> _Work request_
For the entries below, repeat exactly each line starting with the one that contains "Task: Click the Washington Post logo header" and going on through the one that contains "Task: Remove Chicken Leg Quarter with X icon", and no others.

> _Information given_
++++++

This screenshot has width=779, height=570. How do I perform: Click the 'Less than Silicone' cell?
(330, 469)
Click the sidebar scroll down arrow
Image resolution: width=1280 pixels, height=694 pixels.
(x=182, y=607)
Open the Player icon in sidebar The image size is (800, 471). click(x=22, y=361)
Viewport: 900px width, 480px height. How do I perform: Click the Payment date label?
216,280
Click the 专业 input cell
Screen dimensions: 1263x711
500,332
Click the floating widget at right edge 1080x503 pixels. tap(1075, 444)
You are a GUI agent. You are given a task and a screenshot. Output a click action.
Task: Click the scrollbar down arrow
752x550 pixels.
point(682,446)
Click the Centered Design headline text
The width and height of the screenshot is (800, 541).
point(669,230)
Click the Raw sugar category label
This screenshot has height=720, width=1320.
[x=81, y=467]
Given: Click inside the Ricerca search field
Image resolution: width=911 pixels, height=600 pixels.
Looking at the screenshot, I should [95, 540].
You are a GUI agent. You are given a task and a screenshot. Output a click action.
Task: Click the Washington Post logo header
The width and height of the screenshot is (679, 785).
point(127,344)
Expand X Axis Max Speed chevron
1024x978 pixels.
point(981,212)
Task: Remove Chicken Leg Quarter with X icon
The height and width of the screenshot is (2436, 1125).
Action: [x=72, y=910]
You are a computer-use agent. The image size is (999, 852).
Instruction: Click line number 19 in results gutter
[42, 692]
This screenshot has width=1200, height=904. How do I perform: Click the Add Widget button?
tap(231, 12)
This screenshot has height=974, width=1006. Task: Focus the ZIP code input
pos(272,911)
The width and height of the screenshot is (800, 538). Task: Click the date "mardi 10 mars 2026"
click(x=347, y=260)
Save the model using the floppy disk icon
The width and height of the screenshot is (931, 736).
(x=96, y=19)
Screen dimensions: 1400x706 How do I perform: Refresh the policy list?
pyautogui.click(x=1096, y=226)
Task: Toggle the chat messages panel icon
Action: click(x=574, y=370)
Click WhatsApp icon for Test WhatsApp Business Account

++++++

> _Solution for this task_
Task: Click the Washington Post logo header
The width and height of the screenshot is (679, 785).
point(127,344)
Expand X Axis Max Speed chevron
1024x978 pixels.
point(981,212)
Task: Remove Chicken Leg Quarter with X icon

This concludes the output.